La mise en place d’un système de garanties répond surtout à la nécessité d’assurer la protection des droits du salarié en cas de faillite ou de liquidation de l’entreprise.

Les dispositions légales visent à éviter que le temps mis en compte ou les sommes provisionnées en contrepartie des heures accumulées sur les compte épargne-temps, représentant des créances de salaires, ne tombent dans la masse de la faillite et ne soient ainsi perdus pour les salariés.

Création d’un super-privilège

Ainsi, la loi prévoit une modification de l’article 2101 du Code civil.

Les créances résultant de la liquidation du compte épargne-temps sont incluses dans les privilèges prévus par cet article. Ensuite, il est précisé qu’en cas de faillite ou de mise en liquidation de l’entreprise, les créances résultant de la liquidation du compte épargne-temps font également partie du super-privilège.

Contrairement  aux créances de salaires, aucun plafond n’est prévu. Les créances résultant de la liquidation du compte épargne-temps sont avancées dans la hiérarchie des super-privilèges en les plaçant devant les créances de salaires, de traitements et d’indemnités se rapportant aux 6 derniers mois de travail et les créances du salarié portant sur des indemnités de toute nature résultant de la rupture du contrat de travail ou du contrat d’apprentissage.

Il s’agit en fait d’un super-super-privilège.

Garantie du Fonds pour l’emploi

En outre, une modification de l’article L. 126-1 du Code du travail prévoit que les créances résultant d’un CET seront dorénavant garanties par le Fonds pour l’emploi jusqu’à concurrence d’un plafond égal au double du salaire social minimum de référence, en cas de faillite, d’ouverture d’une procédure d’insolvabilité de l’employeur ou de constatation de fermeture définitive d’entreprise ou d’établissement de l’employeur.
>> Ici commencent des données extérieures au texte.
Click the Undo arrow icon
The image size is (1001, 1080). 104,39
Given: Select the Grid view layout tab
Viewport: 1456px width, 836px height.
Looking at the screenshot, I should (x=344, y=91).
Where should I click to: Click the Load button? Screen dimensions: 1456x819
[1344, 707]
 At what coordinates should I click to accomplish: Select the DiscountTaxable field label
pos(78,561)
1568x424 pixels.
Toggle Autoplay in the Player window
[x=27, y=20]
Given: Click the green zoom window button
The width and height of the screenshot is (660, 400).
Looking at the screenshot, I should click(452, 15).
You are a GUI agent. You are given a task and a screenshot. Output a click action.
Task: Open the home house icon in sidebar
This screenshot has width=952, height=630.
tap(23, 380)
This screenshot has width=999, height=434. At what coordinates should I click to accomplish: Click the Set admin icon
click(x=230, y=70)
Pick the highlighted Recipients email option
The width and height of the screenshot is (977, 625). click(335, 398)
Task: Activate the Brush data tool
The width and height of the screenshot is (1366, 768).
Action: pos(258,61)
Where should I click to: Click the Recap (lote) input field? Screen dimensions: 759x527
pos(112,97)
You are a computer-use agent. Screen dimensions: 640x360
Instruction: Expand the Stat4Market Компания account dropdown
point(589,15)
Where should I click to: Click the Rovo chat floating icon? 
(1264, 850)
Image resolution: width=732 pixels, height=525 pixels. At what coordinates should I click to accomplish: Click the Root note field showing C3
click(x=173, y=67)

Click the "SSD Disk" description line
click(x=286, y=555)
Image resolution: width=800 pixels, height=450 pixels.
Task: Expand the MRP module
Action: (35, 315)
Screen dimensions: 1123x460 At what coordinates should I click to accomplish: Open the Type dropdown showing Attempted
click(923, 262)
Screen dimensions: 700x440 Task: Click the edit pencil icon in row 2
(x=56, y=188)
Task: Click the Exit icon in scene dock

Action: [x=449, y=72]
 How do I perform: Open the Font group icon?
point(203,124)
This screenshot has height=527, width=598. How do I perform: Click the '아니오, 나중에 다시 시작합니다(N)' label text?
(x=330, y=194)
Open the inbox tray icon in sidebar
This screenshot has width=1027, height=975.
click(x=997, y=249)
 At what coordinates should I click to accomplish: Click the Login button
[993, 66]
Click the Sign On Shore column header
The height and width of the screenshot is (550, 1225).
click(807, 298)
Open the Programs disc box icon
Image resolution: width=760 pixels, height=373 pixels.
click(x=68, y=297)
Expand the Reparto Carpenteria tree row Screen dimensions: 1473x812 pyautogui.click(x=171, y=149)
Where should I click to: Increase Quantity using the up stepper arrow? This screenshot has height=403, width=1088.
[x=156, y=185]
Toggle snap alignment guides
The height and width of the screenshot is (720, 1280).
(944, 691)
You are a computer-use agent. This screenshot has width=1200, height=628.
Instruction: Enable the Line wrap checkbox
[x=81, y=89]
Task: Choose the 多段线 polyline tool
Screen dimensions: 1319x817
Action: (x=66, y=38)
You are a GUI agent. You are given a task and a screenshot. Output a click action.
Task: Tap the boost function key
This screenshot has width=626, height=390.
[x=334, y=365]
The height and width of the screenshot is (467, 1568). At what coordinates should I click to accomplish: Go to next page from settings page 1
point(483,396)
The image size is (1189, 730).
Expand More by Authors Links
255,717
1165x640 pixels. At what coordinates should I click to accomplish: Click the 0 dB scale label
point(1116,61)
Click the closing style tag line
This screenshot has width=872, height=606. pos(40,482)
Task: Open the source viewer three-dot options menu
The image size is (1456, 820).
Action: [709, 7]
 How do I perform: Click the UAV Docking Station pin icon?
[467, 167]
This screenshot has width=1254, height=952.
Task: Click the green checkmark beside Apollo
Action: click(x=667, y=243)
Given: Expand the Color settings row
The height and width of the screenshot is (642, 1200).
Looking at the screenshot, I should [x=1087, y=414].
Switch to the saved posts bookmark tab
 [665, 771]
Ainsi les salariés ayant alimenté leur compte épargne-temps et dont l’employeur fait l’objet d’une procédure de faillite ou d’une liquidation peuvent récupérer un montant maximal égal au double du salaire social minimum de référence même si l’absence total d’actif ne permet pas de faire jouer le superprivilège prévu par le nouveau paragraphe 2 de l’article 2101 du Code civil.

Quid des conventions collectives de travail en vigueur ?

Une disposition transitoire précise que les règles mises en place par une convention collective avant l’entrée en vigueur de la loi restent d’application aussi longtemps que la convention collective de travail qui les prévoit est valable. Ce n’est qu’à l’occasion de la négociation d’une nouvelle convention que ces dispositions devront être adaptées de manière à être conforme au nouveau texte de loi.

Quelle est la mission des délégations du personnel en matière de compte épargne-temps ?

La mission de la délégation du personnel est élargie en matière d’information et de consultation : celle-ci aura dorénavant également pour mission de s’occuper, le cas échéant, de la surveillance de la mise en place et de l’exploitation correcte du compte épargne-temps.

Quelle est l’incidence d’un compte épargne-temps sur l’indemnité de chômage ?

Pour le salarié en période d’utilisation des droits acquis résultant d’un compte épargne-temps, le montant de l’indemnité de chômage complet est déterminé sur base du salaire brut effectivement touché au cours des 3 mois ayant précédé la période visée.

Au niveau des revenus accessoires que le chômeur indemnisé a l’obligation de déclarer à l’Agence pour le développement de l’emploi, les droits acquis dans le cadre d’un compte épargne-temps sont cumulables avec l’indemnité de chômage complet.

Quel est le traitement fiscal du compte épargne-temps ?

La contrepartie rémunérée du temps accumulé sur un compte épargne-temps prévue par une disposition légale ou règlementaire, une convention collective ou tout autre contrat collectif de travail est considérée comme revenu d’une occupation salariée.